» Assignment:
Print, exactly as written, the line containing "Given: Open the 查找范围 location dropdown" and every line after it, ending with the final line of the data below.

» Collected data entries:
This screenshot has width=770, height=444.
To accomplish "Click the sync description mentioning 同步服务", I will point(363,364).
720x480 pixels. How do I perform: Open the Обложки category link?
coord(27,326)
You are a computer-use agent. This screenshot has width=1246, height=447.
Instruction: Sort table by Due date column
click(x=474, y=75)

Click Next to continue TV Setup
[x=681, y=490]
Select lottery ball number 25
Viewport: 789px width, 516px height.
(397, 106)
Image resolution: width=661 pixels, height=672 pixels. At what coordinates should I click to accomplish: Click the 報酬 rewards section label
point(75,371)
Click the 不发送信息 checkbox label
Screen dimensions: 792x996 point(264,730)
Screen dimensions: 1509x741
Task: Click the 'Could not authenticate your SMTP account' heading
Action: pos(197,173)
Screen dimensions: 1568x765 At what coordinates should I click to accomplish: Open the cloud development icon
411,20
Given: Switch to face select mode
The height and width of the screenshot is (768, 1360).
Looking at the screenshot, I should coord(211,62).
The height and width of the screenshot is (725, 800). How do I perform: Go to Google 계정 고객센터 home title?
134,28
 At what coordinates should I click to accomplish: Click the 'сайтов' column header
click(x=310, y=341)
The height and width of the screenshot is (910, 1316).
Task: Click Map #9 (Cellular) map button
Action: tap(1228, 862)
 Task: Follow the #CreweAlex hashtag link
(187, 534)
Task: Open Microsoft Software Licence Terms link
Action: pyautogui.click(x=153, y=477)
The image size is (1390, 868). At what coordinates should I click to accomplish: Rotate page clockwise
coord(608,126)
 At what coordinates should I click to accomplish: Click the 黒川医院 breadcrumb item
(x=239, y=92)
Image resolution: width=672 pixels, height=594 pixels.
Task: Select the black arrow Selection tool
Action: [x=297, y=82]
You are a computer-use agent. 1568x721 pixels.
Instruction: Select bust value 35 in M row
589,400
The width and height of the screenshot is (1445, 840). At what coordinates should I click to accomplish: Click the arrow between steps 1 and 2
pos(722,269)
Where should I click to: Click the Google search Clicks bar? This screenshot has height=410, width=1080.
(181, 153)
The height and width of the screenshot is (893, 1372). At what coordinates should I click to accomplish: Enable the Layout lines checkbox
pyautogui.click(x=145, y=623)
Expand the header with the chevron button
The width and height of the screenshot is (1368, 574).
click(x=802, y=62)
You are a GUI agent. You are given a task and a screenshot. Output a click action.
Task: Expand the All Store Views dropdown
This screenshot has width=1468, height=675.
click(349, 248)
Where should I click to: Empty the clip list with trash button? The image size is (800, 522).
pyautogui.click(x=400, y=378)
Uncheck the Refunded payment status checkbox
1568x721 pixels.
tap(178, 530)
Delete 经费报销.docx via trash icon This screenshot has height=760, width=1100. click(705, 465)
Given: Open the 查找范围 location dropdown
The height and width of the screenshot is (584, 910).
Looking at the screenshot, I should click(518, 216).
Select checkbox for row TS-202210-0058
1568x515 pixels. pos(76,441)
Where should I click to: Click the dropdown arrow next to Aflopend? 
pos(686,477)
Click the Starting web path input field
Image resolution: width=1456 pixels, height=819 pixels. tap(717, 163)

» Exercise result:
Given: Open the 查找范围 location dropdown
The height and width of the screenshot is (584, 910).
Looking at the screenshot, I should click(518, 216).
Select checkbox for row TS-202210-0058
1568x515 pixels. pos(76,441)
Where should I click to: Click the dropdown arrow next to Aflopend? 
pos(686,477)
Click the Starting web path input field
Image resolution: width=1456 pixels, height=819 pixels. tap(717, 163)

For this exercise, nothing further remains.